Infecção de dispositivos electrónicos intracardíacos: A endocardite associada a um pacemaker ou desfibrilador é frequentemente um desafio de diagnóstico e está associada a uma elevada mortalidade [1,16]. O tratamento envolve geralmente terapia antibiótica prolongada (geralmente 4-6 semanas) e remoção completa do corpo estranho [1]. Se possível, os eléctrodos devem ser removidos transvenalmente [17]. Ao implantar um dispositivo electrónico intracardíaco, recomenda-se a profilaxia antibiótica de rotina, geralmente com uma cefalosporina i.v. (que começa 1 hora antes da implantação, administrada durante 24-36 horas), [18].
Mensagens Take-Home
- A profilaxia da endocardite é agora apenas recomendada para doentes cardíacos de alto risco que se encontrem em maior risco de contrair endocardite e pela sua evolução desfavorável.
- A ecocardiografia é a imagem de eleição no diagnóstico da endocardite. Em primeiro lugar, é realizado um TTE; geralmente seguido por um TTE, excepto no caso de um TTE negativo e clinicamente baixa suspeita.
- Uma TC cardíaca, 18F-FDG PET/CT ou SPECT/CT pode ser útil como imagem complementar, especialmente se houver suspeita de endocardite protética ou associada a um dispositivo.
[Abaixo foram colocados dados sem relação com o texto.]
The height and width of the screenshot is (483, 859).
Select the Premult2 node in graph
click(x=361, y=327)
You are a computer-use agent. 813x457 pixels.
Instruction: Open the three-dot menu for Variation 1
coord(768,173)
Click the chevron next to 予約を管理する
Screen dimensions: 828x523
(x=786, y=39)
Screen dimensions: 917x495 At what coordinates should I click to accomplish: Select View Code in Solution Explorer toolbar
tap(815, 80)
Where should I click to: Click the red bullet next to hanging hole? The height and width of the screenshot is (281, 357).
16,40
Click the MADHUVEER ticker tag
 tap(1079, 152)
- Indicações para cirurgia são endocardite complicada com sinais de insuficiência cardíaca, infecção descontrolada ou risco de embolia sistémica
- O insulto cerebrovascular isquémico não é uma contra-indicação e não deve atrasar a cirurgia cardíaca necessária na ausência de danos neurológicos graves
- No caso de endocardite associada a dispositivos, recomenda-se a remoção do corpo estranho e a antibioticoterapia prolongada.